The data:
***
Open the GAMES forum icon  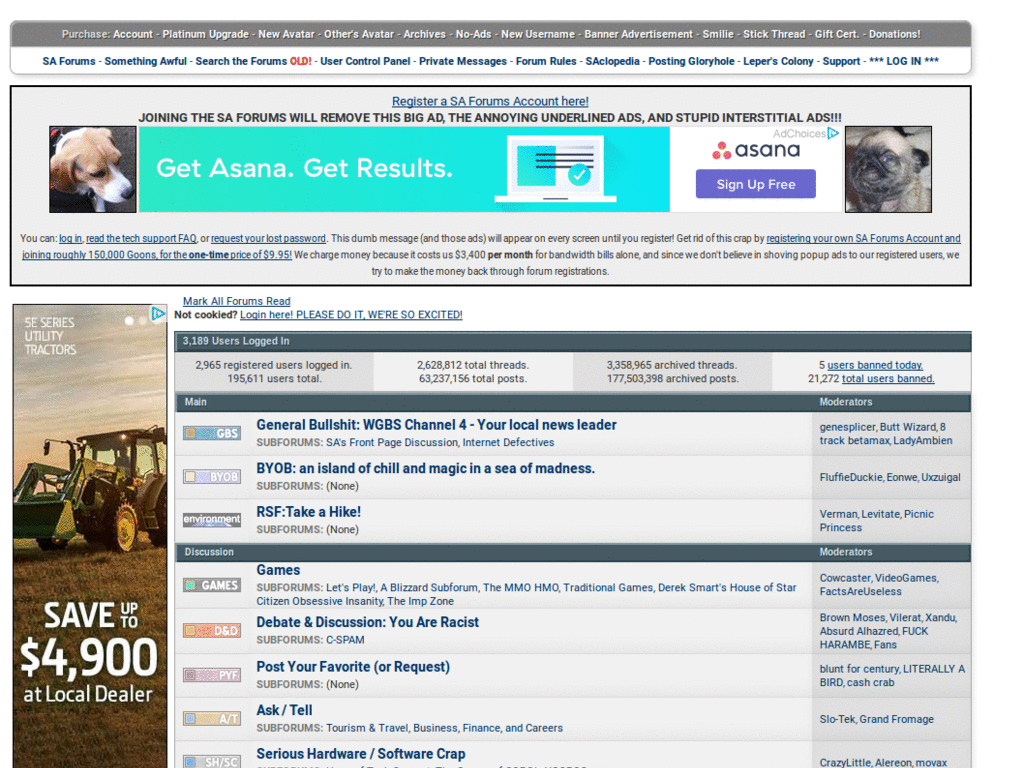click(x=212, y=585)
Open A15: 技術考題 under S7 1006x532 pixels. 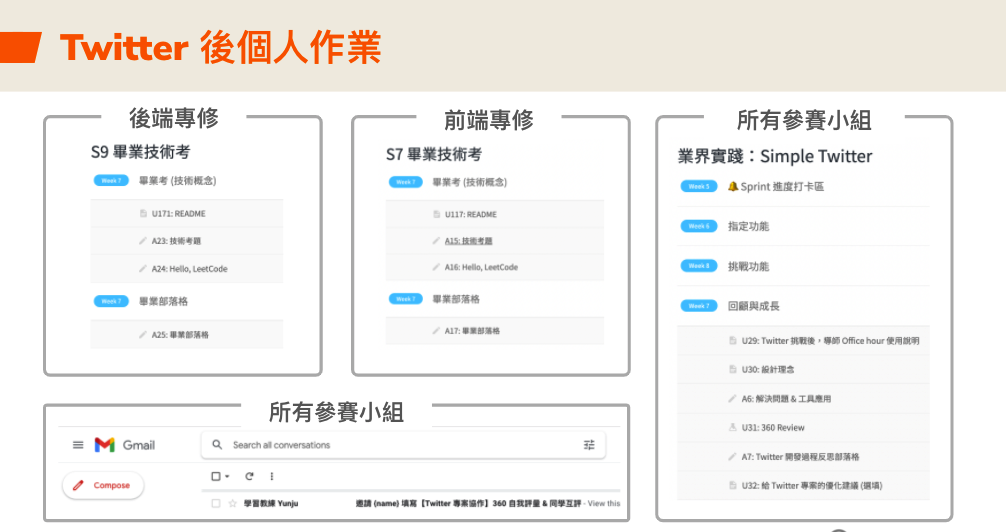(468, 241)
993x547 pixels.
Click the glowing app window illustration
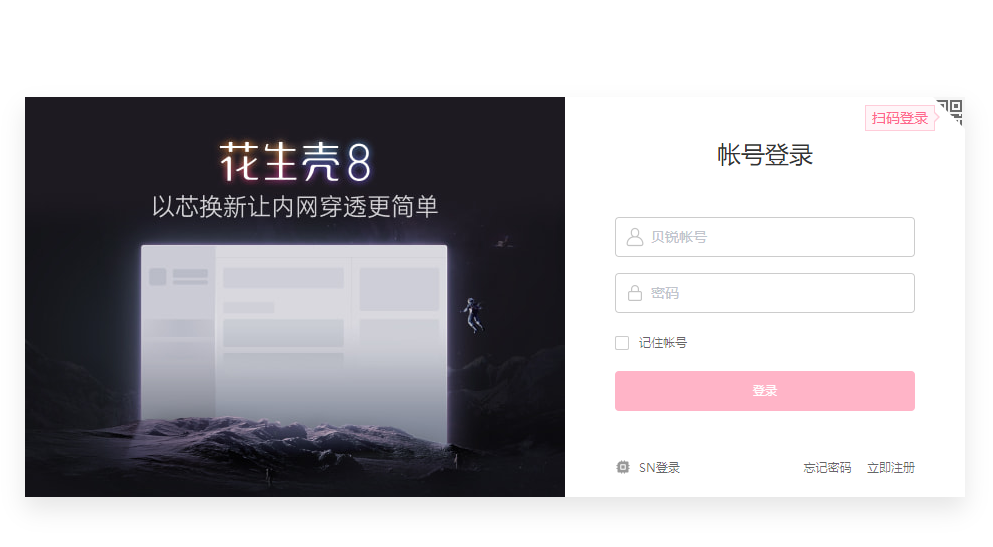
***
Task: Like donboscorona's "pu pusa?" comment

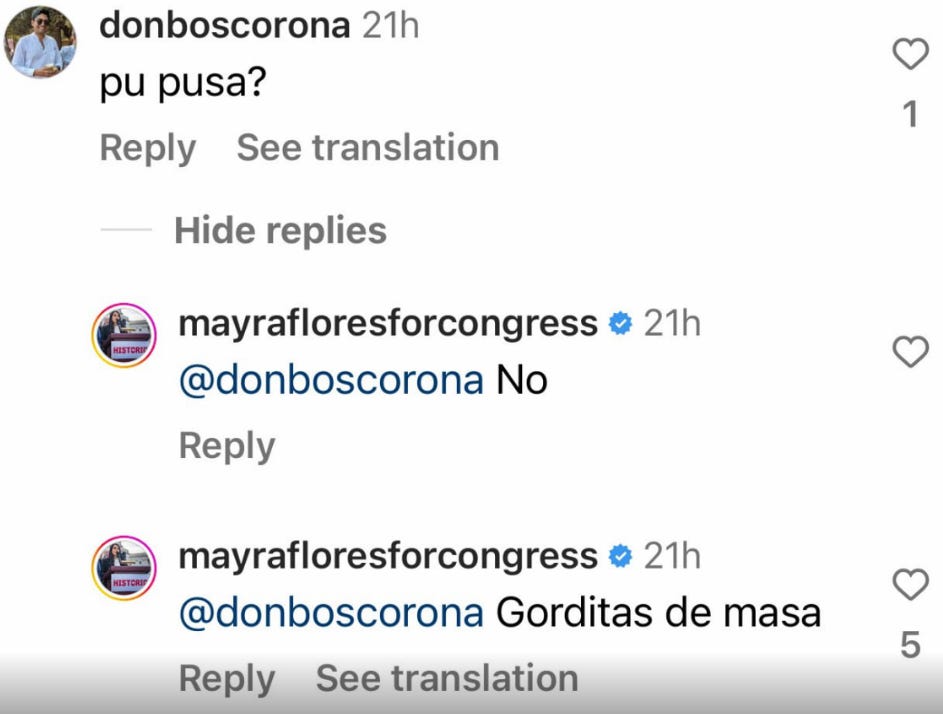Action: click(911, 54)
***
Task to complete:
Of the entries above, transcribe exactly those lines that fall between the line containing "993x547 pixels." and the line containing "Click the glowing app window illustration", together with those two lines.

Response area:
993x547 pixels.
Click the glowing app window illustration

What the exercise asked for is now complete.